How are different visual problems treated in multiple sclerosis (MS)?

The two basic forms of vision problems are decreased acuity - blurred or cloudy vision or black areas - and double vision, when the object can also seem to jump or move. The treatment, as with many multiple sclerosis (MS) symptoms, depends on the stage of the problem. If it is part of a new attack, visual loss often responds dramatically to a short course of steroids (cortisone), often returning completely to normal.

If a problem persists, an ophthalmologist should be consulted to prescribe glasses, magnifying glasses, or special lenses.
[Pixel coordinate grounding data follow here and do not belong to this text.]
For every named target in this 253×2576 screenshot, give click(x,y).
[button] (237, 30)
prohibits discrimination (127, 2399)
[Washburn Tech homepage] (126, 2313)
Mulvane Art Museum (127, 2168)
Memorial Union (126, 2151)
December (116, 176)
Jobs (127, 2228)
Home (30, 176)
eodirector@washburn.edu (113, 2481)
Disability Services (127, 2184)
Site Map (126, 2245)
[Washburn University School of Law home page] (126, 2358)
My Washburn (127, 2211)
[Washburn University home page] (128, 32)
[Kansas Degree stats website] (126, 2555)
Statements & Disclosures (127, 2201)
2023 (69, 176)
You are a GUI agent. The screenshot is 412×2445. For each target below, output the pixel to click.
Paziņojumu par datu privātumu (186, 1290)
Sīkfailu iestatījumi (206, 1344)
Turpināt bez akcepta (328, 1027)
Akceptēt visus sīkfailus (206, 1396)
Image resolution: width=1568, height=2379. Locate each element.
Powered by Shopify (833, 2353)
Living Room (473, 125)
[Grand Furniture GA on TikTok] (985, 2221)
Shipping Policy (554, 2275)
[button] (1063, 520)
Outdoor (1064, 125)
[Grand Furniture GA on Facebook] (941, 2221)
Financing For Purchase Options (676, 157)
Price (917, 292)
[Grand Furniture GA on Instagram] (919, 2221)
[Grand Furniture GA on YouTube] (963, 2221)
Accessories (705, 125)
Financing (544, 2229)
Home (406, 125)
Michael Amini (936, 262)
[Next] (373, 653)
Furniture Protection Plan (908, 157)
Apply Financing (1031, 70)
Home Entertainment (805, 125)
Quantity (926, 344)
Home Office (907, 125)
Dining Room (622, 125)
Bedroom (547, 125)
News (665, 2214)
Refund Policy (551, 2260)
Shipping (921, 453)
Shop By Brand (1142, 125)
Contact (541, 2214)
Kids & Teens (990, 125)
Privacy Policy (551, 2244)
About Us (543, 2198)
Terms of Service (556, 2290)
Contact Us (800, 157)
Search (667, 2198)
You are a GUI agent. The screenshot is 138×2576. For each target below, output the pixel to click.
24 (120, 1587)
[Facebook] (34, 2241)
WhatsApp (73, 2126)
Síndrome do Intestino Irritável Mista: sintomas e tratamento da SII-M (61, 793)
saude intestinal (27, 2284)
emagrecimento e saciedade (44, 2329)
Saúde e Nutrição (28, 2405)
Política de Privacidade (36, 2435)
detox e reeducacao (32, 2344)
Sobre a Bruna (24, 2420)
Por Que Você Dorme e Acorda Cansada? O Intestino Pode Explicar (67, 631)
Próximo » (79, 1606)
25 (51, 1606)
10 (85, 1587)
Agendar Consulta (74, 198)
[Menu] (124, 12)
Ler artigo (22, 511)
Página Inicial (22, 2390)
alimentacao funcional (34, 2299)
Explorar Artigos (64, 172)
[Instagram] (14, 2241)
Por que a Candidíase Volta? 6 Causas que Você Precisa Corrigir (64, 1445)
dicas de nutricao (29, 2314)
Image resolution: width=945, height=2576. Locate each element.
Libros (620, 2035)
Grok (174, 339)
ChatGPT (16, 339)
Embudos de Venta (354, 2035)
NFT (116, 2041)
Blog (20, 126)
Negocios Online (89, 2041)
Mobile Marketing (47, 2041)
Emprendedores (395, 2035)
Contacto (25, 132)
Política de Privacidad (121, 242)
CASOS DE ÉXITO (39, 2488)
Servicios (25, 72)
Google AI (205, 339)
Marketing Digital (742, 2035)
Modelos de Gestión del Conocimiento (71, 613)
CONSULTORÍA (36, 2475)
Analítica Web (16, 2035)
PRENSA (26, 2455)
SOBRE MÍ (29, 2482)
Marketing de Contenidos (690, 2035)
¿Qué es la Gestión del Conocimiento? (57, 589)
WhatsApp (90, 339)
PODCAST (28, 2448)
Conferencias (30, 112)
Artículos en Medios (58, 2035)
Double vision (diplopia) is rarely a permanent residual, but when it occurs, covering one eye with an eye patch, or glasses with a prism or frosted lens on one side, completely eliminates the problem. Nystagmus, or jerky movements of the eye, is treated with use of an eye patch.

It is recommended that the patch be used alternately over the left and right eyes. The rare situation of homonymous hemianopsia, in which vision is lost in the right or left half of each eye, usually recovers completely, but when it persists, the patient can learn to compensate by simply turning the head to the affected side. Other visual aberrations, such as light sensitivity, may interfere with seeing things clearly.

For this and other rare situations, an ophthalmologist will have individual remedies such as recommending yellow lenses to lessen contrast problems.